Problem statement
Below are records. Copy every line with "give" in it.

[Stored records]
========================

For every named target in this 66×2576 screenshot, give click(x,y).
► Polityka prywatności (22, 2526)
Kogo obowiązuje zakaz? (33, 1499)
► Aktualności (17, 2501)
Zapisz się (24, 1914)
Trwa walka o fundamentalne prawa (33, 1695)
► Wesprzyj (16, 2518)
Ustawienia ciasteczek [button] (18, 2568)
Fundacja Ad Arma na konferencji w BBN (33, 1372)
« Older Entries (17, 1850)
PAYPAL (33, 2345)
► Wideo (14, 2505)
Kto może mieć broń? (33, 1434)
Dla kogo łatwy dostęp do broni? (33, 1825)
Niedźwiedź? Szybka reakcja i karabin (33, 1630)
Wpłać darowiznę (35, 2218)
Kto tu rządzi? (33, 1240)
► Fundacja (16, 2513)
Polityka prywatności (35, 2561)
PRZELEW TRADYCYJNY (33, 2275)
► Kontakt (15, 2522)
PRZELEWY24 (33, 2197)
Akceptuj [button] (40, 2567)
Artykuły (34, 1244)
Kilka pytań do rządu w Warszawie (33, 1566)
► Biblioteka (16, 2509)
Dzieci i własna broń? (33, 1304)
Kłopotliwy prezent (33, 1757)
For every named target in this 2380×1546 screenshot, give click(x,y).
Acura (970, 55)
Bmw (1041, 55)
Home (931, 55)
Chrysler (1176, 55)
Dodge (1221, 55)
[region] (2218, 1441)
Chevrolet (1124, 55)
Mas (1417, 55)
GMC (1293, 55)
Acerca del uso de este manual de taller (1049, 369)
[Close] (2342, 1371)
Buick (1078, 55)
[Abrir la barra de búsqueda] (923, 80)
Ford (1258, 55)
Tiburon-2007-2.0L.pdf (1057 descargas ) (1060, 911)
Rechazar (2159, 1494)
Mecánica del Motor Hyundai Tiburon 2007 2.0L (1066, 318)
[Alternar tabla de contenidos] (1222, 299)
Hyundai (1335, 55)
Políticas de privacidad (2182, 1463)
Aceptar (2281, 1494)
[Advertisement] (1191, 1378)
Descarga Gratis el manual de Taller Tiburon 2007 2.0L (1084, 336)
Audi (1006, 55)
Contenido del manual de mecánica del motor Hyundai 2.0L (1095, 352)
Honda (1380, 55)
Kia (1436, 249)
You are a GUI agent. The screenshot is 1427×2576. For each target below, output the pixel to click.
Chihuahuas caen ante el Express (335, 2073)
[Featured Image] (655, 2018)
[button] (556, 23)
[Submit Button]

========================

Result for this task
For every named target in this 66×2576 screenshot, give click(x,y).
For every named target in this 2380×1546 screenshot, give click(x,y).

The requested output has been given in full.